Tuesday, 30 March 2010

Damn numbers

Hmm, that was frustrating.

Have been trying to write a `kernel' boot header - one that sets the MMU up for the kernel to execute at another address (0xC0000000) and then jumps to it. Been very tired from sleeping poorly and a bit brain-dead after work so I haven't been really switched on, but it's been dragging on so much I was about to give up (well not really, but it felt like I should).

Apart from a few little bugs, i was using the wrong TEXCB/AP flags for the level 2 page entry for devices ... but I don't know why it's wrong. It seems to check out in the manual, but for whatever reason it just crashes the code (FWIW I was using 0xb2 - 'non sharable device, rw everyone' rather than '0x16' 'sharable device, rw supervisor only). Blah. One little number change and now it works. $@%!$#

I plan to use the two translation table mode, which means the system memory will start at 0x80000000 - so it may make sense to just identity map the kernel at that address. But for now the memory map will have the kernel at 0xc0000000, and i'll start shared libraries or something else at 0x80000000.

So here it is ... in hindsight I may have done things in the wrong order, but this way makes things easy. I set aside some memory in the BSS section for the page tables and let the linker manage allocating space for them, also for the I/O devices - although this means a couple of physical pages are lost at present.

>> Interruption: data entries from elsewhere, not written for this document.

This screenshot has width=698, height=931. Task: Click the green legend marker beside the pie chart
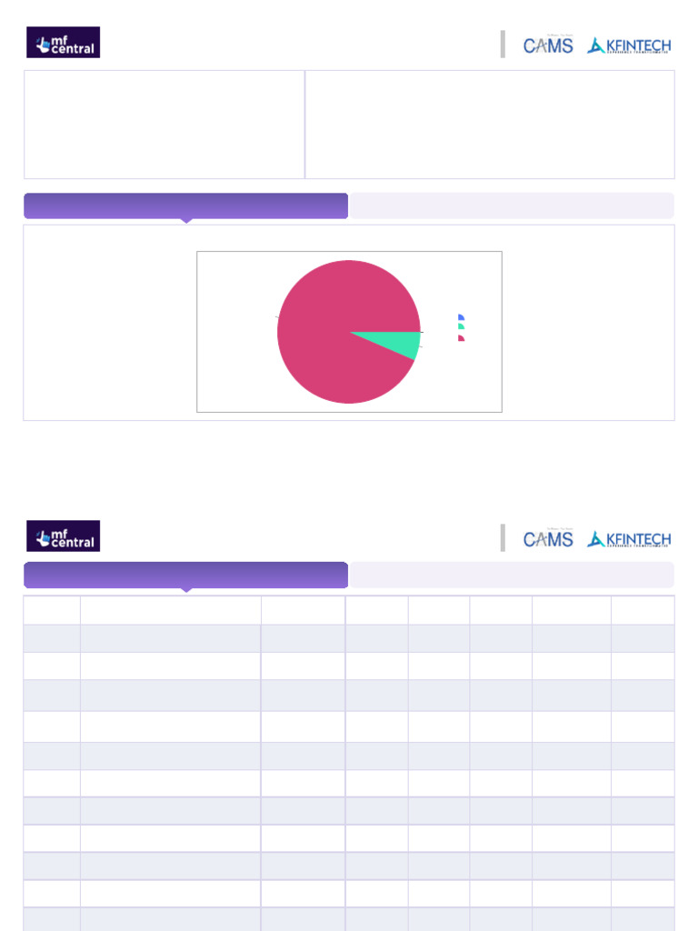click(461, 326)
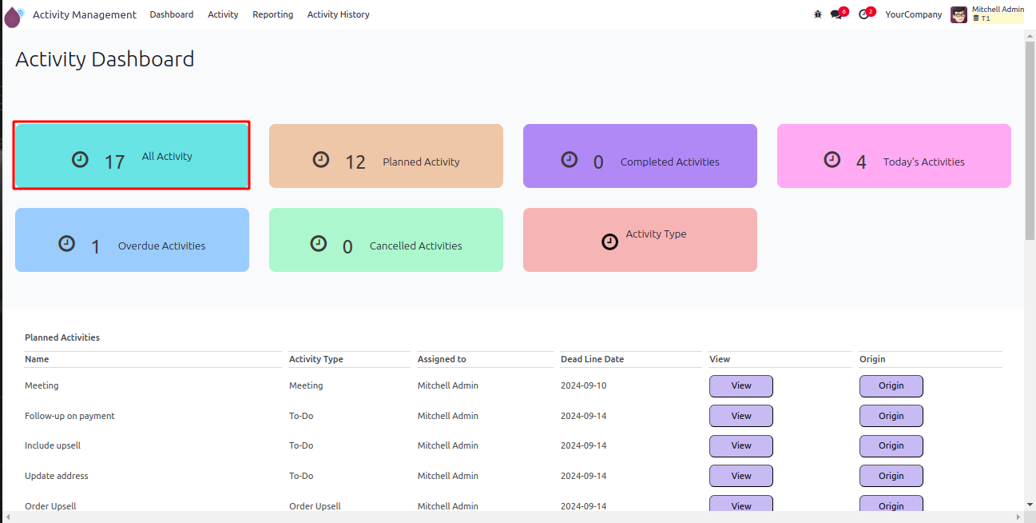Open the debug bug icon menu
1036x523 pixels.
pyautogui.click(x=817, y=14)
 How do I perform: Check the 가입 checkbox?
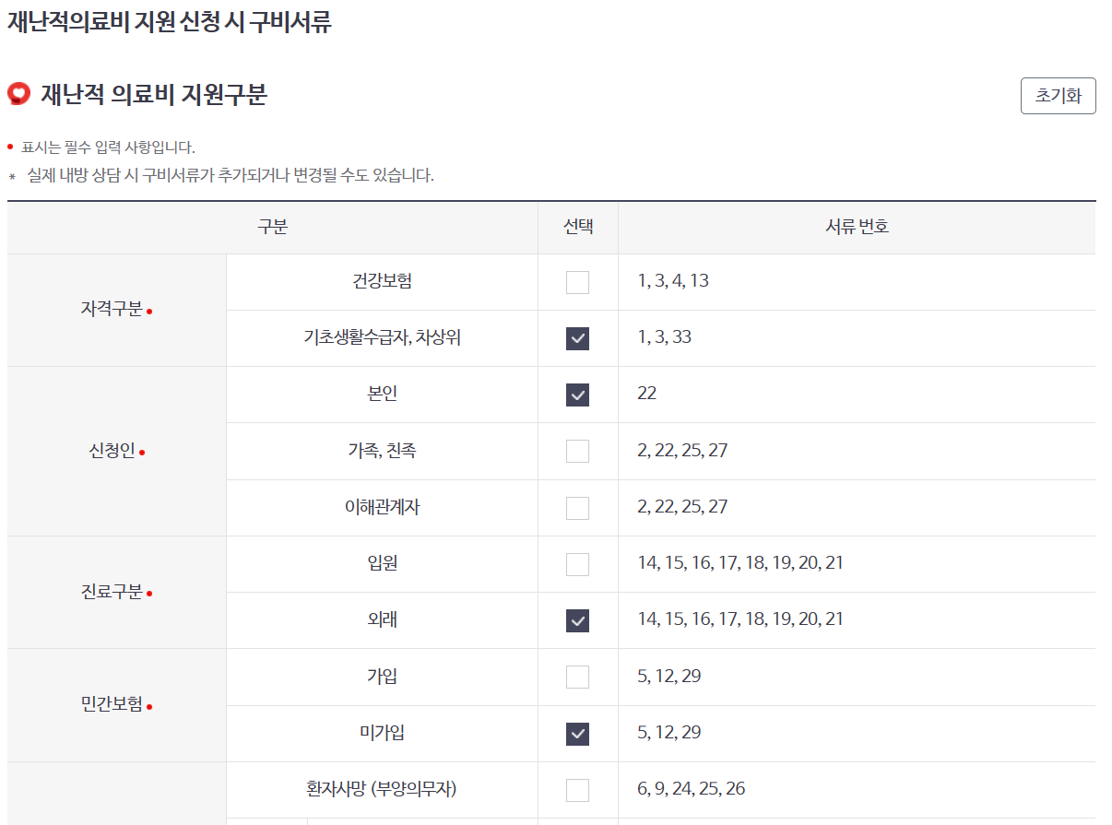pos(577,677)
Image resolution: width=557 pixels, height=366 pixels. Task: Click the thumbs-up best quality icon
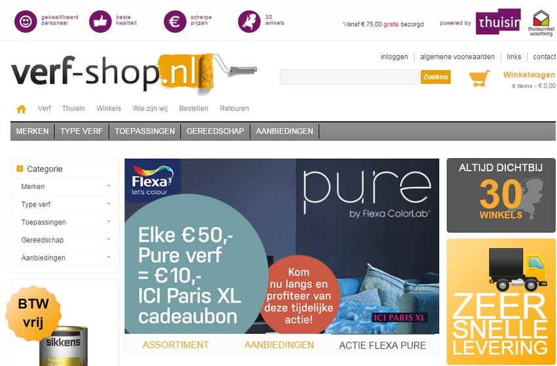point(100,22)

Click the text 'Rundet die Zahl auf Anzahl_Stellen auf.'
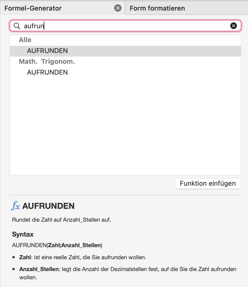tap(61, 220)
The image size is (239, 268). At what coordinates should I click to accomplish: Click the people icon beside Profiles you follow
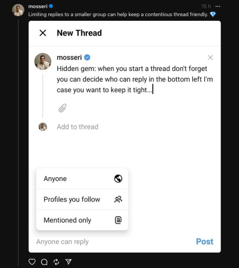[118, 199]
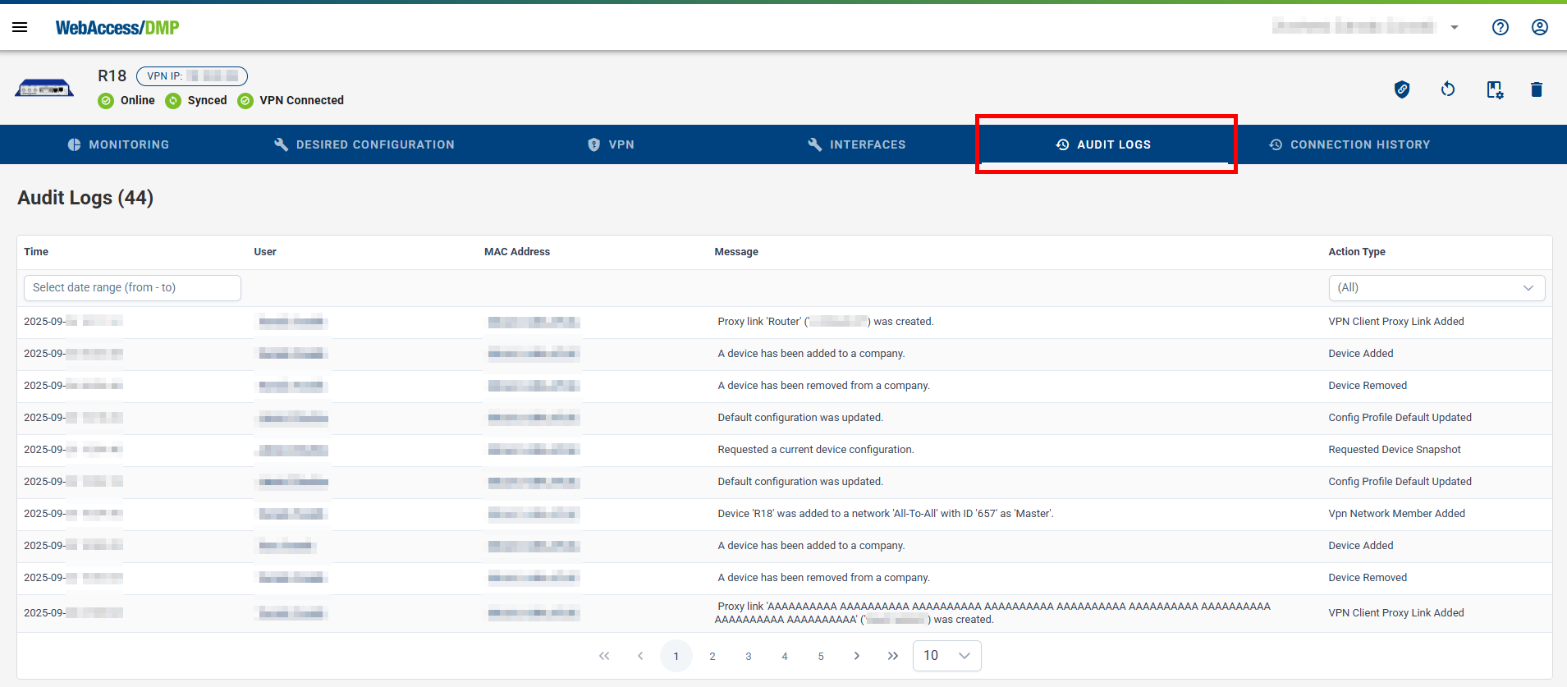Open the rows-per-page dropdown showing 10

click(946, 656)
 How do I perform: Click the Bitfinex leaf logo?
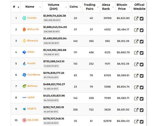(x=24, y=86)
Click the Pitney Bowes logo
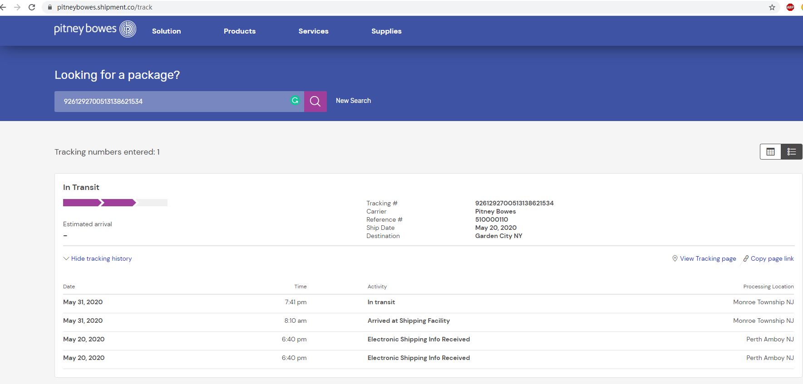803x384 pixels. tap(95, 29)
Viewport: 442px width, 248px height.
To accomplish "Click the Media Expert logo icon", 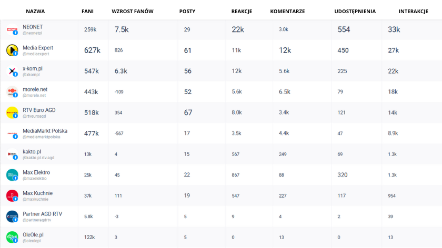I will pyautogui.click(x=12, y=50).
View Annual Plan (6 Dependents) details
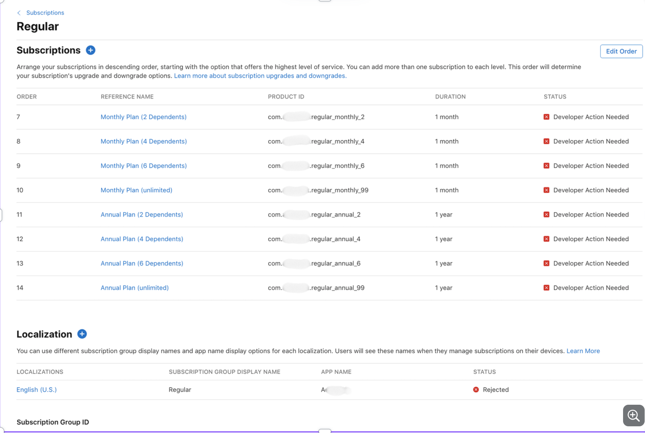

There is a few little `tricks' that I use so the code is position independent, although there are possibly better ways to do it. The init code has to be position independent because the linker script is set up so that all the code starts from the same virtual address - it could be done otherwise, but then I would need an ELF loader to relocate the image - which is somewhat more work.
 _start:
adr r12,_start @ this will be physical load address
mov sp,r12
push { r0 - r3 }
First I just setup r12 and the stack to point to our load address - which is 0x80008000 as set by the linker script. This gives the code a fixed location from which to calculate physical and virtual addresses. The incoming arguments are saved too - although nothing uses them yet (das u-boot can pass in arguments or information about modules or filesystems it preloaded into memory).
        ldr     r1,bss_offset
ldr r2,bss_offset+4
add r1,r1,r12
add r2,r2,r12
mov r0,#0
1: str r0,[r1],#4
cmp r1,r2
blo 1b
Clear the BSS - the code reads a relative offset that the linker creates, that indicates where the BSS starts and stops, and then uses r12 to map that to the physical address. The ldr r1,bss_offset is assembled into a pc-relative instruction so will work no-matter where it's loaded.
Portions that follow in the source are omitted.